À quoi ressemblera la vie dans une Benghazi soumise à la loi d'Allah ? « Les hommes et les femmes seront séparés, les tueurs seront exécutés, et les voleurs se feront amputer la main », résume-t-il.

Selon lui, la milice d'Ansar al-Sharia à Benghazi compte 200 membres permanents, et quelques centaines de militants à temps partiel. Qui ont entrepris, ce printemps, de réformer les moeurs à Benghazi.

Quelques jours avant mon arrivée, un commando d'Ansar al-Sharia a fait irruption dans un lycée privé de Benghazi, pour saisir un livre de sciences contenant des images jugées sexuellement explicites. « Ils donnent des cours d'éducation sexuelle ! » tonne Mohamed, qui a participé à l'opération.

Plus significatif, Ansar al-Sharia a entrepris d'instaurer sa vision de l'islam sur le campus de l'Université de Benghazi. Au début du mois d'avril, la politicologue Abir Imneina assistait à une réunion de sa faculté quand un barbu en tunique est entré dans la pièce, tendant une feuille au doyen.

Sur la feuille, sa liste d'exigences : séparer les sexes, interrompre les cours pendant les heures de prière, aménager des salles de prêche.

En réalité, l'université a déjà commencé à céder aux demandes des salafistes. Certaines facultés donnent des cours pour femmes seulement, le matin, sous prétexte de sécurité. Ça rassure les parents.

Abir Imneina craint l'escalade de ce genre de demandes.

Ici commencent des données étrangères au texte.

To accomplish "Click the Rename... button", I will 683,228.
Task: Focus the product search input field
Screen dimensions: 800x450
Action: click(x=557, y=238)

D'autant plus que dans l'instabilité actuelle, « la société est prête pour ce changement. »

Surtout qu'Ansar al-Sharia a un argument de poids dans son sac : les services de sécurité qu'elle offre en échange de quelques « accommodements ».

« Ils nous demandent de surveiller le campus, nous leur donnons nos conditions », explique Mohamed Faisal Benjumah.

Ansar al-Shariah joue sur tous les tableaux : pressions, sécurité, oeuvres de charité. « Tantôt, ils organisent des dons de sang. Tantôt, ils attaquent une école », résume un journaliste local.

Abir Imneina est inquiète : «J'ai peur que le jour où nous voudrons résister, il ne soit trop tard. »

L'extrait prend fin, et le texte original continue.